All it took for a hundred people to die during a show by the hair metal band Great White was a sudden burst from four giant sparklers that ignited the acoustical foam lining the Station nightclub. But who was at fault? And who would pay? Trial By Fire is the heart-wrenching story of the fire's aftermath because while the fire, one of America's deadliest, lasted minutes, the search for the truth would take years.
While most of this well-researched and well written account focuses on the aftermath of the devastating fire, the author begins with introductions to some of the people involved, including the club owners, with their personal stories carried throughout the book. The loss of loved ones and the incredible pain and complexity of recovery from severe burns are appropriately documented, as is the outrageously long time it took for people to be brought to trial. This is not an easy book, but it is well worth reading for true crime fans who are tired of serial killers.
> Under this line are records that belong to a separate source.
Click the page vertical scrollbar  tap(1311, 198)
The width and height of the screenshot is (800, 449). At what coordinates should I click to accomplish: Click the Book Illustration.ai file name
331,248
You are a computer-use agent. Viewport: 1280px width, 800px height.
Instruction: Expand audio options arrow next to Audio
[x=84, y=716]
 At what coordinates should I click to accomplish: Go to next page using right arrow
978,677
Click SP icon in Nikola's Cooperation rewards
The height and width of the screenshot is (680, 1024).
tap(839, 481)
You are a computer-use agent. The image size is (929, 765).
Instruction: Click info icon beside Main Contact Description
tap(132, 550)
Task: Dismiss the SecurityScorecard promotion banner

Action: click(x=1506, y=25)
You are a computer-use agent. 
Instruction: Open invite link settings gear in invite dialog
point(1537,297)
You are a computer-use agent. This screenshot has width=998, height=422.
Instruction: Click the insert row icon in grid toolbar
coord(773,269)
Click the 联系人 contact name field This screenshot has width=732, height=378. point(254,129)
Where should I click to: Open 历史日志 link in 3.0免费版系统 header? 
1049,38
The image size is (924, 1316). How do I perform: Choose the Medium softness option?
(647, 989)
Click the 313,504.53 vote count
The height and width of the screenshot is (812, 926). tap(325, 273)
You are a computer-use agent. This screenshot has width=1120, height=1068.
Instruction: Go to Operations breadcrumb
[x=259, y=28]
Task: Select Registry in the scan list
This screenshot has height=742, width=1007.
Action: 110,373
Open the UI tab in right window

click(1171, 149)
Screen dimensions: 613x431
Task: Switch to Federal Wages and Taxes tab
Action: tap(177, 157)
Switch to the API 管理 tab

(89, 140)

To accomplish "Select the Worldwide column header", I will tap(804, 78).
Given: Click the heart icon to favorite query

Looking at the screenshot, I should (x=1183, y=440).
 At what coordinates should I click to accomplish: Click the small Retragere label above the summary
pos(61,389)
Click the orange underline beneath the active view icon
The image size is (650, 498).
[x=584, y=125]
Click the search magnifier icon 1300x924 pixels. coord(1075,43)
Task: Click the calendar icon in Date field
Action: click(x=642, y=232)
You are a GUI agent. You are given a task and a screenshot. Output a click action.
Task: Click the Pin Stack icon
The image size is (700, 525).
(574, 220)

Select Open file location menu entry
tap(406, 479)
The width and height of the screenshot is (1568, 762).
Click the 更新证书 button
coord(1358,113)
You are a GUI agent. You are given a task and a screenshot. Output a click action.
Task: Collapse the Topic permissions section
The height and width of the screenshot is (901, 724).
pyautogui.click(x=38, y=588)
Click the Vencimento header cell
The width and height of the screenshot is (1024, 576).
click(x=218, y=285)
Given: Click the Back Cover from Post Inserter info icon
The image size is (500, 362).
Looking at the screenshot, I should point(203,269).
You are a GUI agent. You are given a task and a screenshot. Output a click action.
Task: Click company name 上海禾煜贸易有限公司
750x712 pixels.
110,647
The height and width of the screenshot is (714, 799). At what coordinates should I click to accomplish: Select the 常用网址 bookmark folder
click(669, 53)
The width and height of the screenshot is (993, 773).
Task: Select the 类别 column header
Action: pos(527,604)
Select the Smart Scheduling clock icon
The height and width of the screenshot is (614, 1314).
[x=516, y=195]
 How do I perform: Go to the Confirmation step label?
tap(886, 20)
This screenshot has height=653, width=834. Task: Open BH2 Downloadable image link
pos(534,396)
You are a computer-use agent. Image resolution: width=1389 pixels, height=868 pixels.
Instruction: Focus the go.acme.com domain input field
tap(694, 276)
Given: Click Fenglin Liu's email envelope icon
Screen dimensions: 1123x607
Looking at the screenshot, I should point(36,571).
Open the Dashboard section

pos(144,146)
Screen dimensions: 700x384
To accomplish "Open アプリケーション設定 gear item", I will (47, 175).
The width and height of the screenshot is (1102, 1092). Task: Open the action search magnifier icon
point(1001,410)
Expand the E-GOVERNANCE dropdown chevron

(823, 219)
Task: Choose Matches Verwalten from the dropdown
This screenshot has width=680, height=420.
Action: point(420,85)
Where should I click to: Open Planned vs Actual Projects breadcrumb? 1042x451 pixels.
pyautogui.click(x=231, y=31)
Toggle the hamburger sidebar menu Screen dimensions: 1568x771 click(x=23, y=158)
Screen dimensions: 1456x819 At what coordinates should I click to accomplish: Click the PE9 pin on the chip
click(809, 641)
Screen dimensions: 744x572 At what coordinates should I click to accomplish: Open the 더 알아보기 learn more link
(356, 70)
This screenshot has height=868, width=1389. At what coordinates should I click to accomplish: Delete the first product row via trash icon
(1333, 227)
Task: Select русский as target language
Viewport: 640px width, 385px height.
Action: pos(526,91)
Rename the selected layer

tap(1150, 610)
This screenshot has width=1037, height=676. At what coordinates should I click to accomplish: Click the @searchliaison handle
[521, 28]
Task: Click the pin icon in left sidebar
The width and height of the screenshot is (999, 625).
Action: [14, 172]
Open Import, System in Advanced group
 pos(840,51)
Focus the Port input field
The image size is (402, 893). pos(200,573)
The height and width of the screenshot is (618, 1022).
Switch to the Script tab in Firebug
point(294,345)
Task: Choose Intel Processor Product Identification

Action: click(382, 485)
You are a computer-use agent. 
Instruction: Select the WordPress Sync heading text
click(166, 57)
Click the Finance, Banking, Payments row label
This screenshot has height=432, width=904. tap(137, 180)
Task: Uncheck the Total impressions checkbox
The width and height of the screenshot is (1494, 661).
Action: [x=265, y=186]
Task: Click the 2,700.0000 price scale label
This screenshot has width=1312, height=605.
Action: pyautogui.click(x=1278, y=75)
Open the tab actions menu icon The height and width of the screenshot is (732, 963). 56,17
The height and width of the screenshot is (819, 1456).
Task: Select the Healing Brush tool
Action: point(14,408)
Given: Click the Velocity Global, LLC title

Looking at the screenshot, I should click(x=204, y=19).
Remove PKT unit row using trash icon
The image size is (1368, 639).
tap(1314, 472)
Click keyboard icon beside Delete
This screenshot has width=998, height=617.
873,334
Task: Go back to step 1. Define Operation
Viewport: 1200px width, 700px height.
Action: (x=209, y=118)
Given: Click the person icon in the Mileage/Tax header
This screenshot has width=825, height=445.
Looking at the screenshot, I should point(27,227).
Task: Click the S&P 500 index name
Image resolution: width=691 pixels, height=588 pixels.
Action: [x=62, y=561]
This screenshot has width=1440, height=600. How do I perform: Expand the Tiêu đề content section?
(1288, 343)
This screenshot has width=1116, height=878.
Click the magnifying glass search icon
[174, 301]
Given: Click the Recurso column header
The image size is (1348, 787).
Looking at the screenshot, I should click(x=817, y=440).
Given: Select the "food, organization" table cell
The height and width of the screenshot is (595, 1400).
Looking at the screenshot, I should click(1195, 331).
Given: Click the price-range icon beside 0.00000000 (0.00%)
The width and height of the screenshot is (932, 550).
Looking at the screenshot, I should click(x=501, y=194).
Journalist James, the author of two novels under the pen name Kemble Scott, makes his nonfiction debut with this gripping, meticulously researched account of the 2003 Station nightclub fire in West Warwick, R.I., that killed 100 people ... James draws on his knowledge of the state’s politics and interviews with the principal players to present a complete, affecting picture of the tragedy’s terrible human cost. This is essential reading for true crime fans.
Exposition of a tangled tragedy about which it took 'years before anyone knew what really happened—and who was truly to blame' ... The author’s account is minutely detailed, its technical discussions punctuated by human-interest-story portraits of the victims; it is often repetitive, sometimes to emphasize a point, sometimes seemingly carelessly. What emerges from the story is a blend of cascading effects and unintended consequences ... Considering James’ exhaustive examination of the facts and the back-and-forth argumentation regarding fault, it is surprising that the legal consequences were not more severe—the fire inspector, for example, received a raise from the town and then retired early on disability—or more broadly distributed. An unsettling history of horrific events whose memory is still fresh.